Data integrity requires control over the data lifecycle, from collection to labeling and structuring. Unclear integrity in critical infrastructure applications often occurs because critical infrastructure owners purchase third-party commercial models from Cloud Service Providers (CSPs) or use open source models available in model libraries like Google Model Garden, HuggingFace, or AWS Bedrock, without re-training or evaluating the limitations of the model’s underlying training data. Critical Infrastructure providers may also use Retrieval-Augmented Generation (RAG) approaches to make fully trained models responsive to their proprietary data and use cases, which can lead to unexpected failure modes, such as model drift as the underlying base model loses coherence when it clashes with proprietary data introduced after the fact that may contain inconsistent or contradictory data points. For critical infrastructure AI deployers, an “open-source” model may not be truly “open”, as there is no widely agreed standard of AI system transparency. An AI model may share its weights or information about its training data without fully disclosing modifications to the datasets themselves or the training techniques used to develop the model. This information asymmetry can limit the ability of a critical infrastructure IT owner to assess the capabilities or constraints of the model, and is in part a result of the challenges in interpreting how current AI models reach their conclusions.

In critical infrastructure settings, established AI system challenges like model drift could be the difference between a camera identifying and labeling something as fog when it is actually smoke, and model decay or collapse could result from the loss of a critical source and misdirect billions in cargo. As critical infrastructure organizations move to deploy AI agents at scale, AI systems increasingly generate new data through their use and sensor integrations, which then may be used to automatically retrain the agents or underlying model over time, resulting in unexpected outputs that are both novel and untested by the AI engineers in charge of overseeing the AI system. Because critical infrastructure owners and operators often lack the financial or human resources to train their own foundational models, even when testing identifies risks, remediation options are limited to post-training interventions akin to retrofitting rather than redesign.

The Response: Secure and Private System Design

To address the security concerns that result from opaque, centralized, patchwork approaches with unknown supply chain dependencies, AI systems deployed in critical infrastructure should deploy security frameworks that emphasize transparency, asset decentralization, interoperability, and stronger data and privacy controls.

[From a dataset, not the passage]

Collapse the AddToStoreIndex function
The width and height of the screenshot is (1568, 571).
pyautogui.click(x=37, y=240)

The U.S. has worked to solve this problem in critical hardware through supply chain monitoring, governance, and modular open system design. This approach should apply to AI as well. Critical infrastructure operators continue to operate AI systems with limited information about the models they deploy, requiring additional transparency requirements across the critical infrastructure AI supply chain. The resulting critical infrastructure AI supply chain has a number of key points of failure alleviated by decentralization, such as centralized databases, dependence on a specific model or version for system function, and centralized hardware or model providers’ relationships without established alternatives. Interoperability allows a greater depth of alternative providers, cross-compatibility across the AI system stack, and standardized approaches that provide operators with clear options for updating and modifying AI systems over time.

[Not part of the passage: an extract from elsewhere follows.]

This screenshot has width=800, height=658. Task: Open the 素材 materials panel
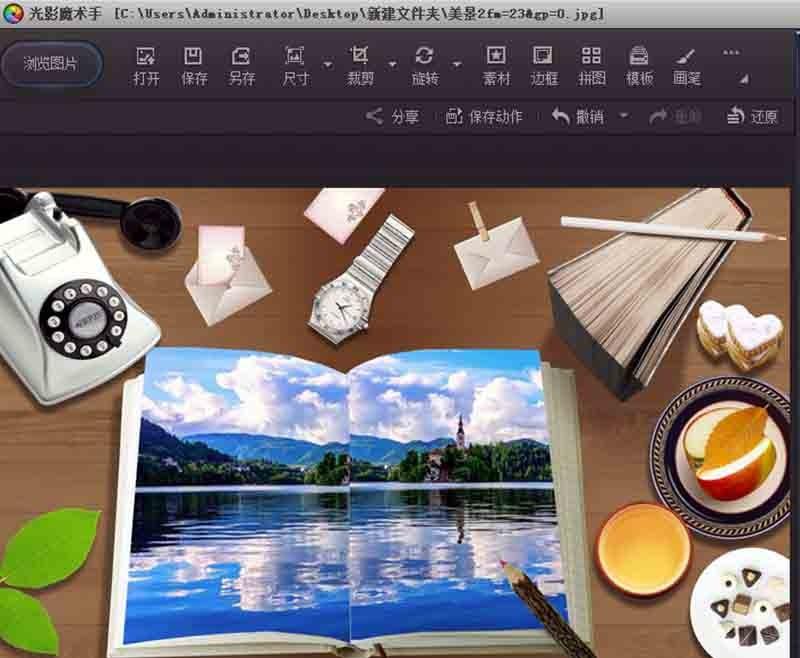[x=495, y=60]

Privacy Enhancing Technologies (PETs) are one category of tools that can help critical infrastructure owners and operators meet these needs while building systems designed for data and privacy. PETs enable encrypted, verifiable controls over information, which can be useful for establishing who has fine-grained permissions to access model assets and engage in the model training process. In critical infrastructure, this means owners and operators can implement originator controls on their data pipelines that dynamically evaluate use requests, resource sensitivity, and environmental context before executing new workloads. This prevents owners and operators from locking themselves into a proprietary ecosystem and protects them against AI-enabled hacks, while also giving them the flexibility to collaborate widely on their own terms. In a collaborative ecosystem, PETs can enable flexible, secure, and verifiable authorization to view, patch, or stress-test models, so that necessary interpretability and transparency audits can be conducted and system trust in high-risk contexts can be continuously verified.

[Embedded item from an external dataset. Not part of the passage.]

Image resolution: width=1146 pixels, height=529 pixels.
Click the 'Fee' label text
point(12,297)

PETs underpin frameworks like OpenMined’s Attribution-Based Control (ABC), which centers on the core idea that AI systems should enable a bidirectional relationship between two parties, in which they negotiate which sources are applied and how much capability to create. Under the ABC framework, data-producing and data-consuming critical infrastructure owners and operators would deploy technical approaches to control which AI outputs they support and to calibrate the degree to which they offer that support. Similarly, as AI deployers and consumers of AI models, owners and operators should be offered solutions that provide them the ability to control which data sources they rely on, and to calibrate the degree to which they rely on each data source. In a setting where relying on high-quality contextual data is the difference between life and death, this level of observability and control is essential.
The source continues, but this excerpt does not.